Another study of neoadjuvant immunotherapy is the NeoCOAST phase II multidrug platform trial assessing durvalumab (Imfinzi) alone and in combination with novel immunotherapy agents before surgery in patients with resectable, early-stage NSCLC. This trial was presented by Tina Cascone, MD, PhD, assistant professor at The University of Texas MD Anderson Cancer Center. 

The novel agents were oleclumab, a monoclonal antibody that inhibits the CD73 enzyme overexpressed in the tumor microenvironment; monalizumab, an immune checkpoint inhibitor that targets NKG2A expressed on tumor-infiltrating cytotoxic T cells and NK cells; and danvatirsen, an antisense oligonucleotide inhibitor of STAT3. 
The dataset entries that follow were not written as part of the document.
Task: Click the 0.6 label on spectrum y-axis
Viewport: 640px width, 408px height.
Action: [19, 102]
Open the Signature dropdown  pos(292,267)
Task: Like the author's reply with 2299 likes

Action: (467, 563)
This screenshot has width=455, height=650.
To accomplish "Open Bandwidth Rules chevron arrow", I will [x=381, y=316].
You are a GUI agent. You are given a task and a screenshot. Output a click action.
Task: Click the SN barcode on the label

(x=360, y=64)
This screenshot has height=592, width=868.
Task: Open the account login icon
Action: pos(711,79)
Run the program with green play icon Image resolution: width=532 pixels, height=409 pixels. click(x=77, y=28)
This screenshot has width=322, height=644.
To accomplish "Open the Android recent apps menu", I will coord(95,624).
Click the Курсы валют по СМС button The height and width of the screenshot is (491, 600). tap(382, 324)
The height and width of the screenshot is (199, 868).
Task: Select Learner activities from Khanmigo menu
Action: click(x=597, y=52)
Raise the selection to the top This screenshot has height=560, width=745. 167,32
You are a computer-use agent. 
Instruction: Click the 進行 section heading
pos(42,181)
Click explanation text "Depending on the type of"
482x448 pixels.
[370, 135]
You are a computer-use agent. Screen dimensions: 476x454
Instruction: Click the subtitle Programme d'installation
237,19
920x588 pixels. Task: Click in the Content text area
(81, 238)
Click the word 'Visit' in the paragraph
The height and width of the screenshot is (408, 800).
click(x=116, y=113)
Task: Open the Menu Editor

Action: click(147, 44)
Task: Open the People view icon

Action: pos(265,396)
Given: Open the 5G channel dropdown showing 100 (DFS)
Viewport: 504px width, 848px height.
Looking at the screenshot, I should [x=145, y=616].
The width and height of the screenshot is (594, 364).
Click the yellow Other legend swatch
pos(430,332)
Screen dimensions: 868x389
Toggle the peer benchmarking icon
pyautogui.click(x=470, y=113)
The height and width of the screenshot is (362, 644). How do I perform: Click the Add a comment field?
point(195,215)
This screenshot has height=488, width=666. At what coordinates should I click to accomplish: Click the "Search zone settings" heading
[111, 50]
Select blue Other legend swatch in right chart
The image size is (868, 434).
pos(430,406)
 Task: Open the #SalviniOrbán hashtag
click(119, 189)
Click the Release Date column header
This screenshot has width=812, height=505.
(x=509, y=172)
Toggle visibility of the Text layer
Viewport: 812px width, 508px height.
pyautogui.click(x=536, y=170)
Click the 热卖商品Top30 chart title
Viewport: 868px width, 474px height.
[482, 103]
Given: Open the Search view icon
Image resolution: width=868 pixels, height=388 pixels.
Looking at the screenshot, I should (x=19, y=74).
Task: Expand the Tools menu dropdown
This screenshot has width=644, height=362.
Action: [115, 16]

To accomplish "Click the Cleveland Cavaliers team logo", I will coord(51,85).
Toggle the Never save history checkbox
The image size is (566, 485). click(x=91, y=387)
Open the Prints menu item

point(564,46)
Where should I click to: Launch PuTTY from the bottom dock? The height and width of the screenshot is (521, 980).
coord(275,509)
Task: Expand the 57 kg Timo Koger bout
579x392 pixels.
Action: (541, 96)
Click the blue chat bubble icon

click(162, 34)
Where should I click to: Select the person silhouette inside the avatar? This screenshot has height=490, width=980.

The results showed that the combination of neoadjuvant durvalumab with these agents improved the major pathologic response rate, defined as the proportion of patients with 10 percent or fewer residual cancer cells in resected tumor samples and lymph nodes at surgery, and the pCR rate compared with durvalumab alone, suggesting that concomitant inhibition of multiple immune pathways may be superior to immune checkpoint inhibitor monotherapy. 

According to Carbone, the NeoCOAST trial is a great example of how, in the future, neoadjuvant therapy could be tailored to specific tumor characteristics to optimize outcomes. 

A larger phase II trial, NeoCOAST-II, was launched to confirm these results and assess the safety and efficacy of neoadjuvant durvalumab in combination with chemotherapy and oleclumab or monalizumab, followed by adjuvant treatment with the same immunotherapy agents, in patients with resectable, early-stage NSCLC. 

As Carbone discussed, multiple phase III trials of neoadjuvant immunotherapy are ongoing and will provide a wealth of data in this field.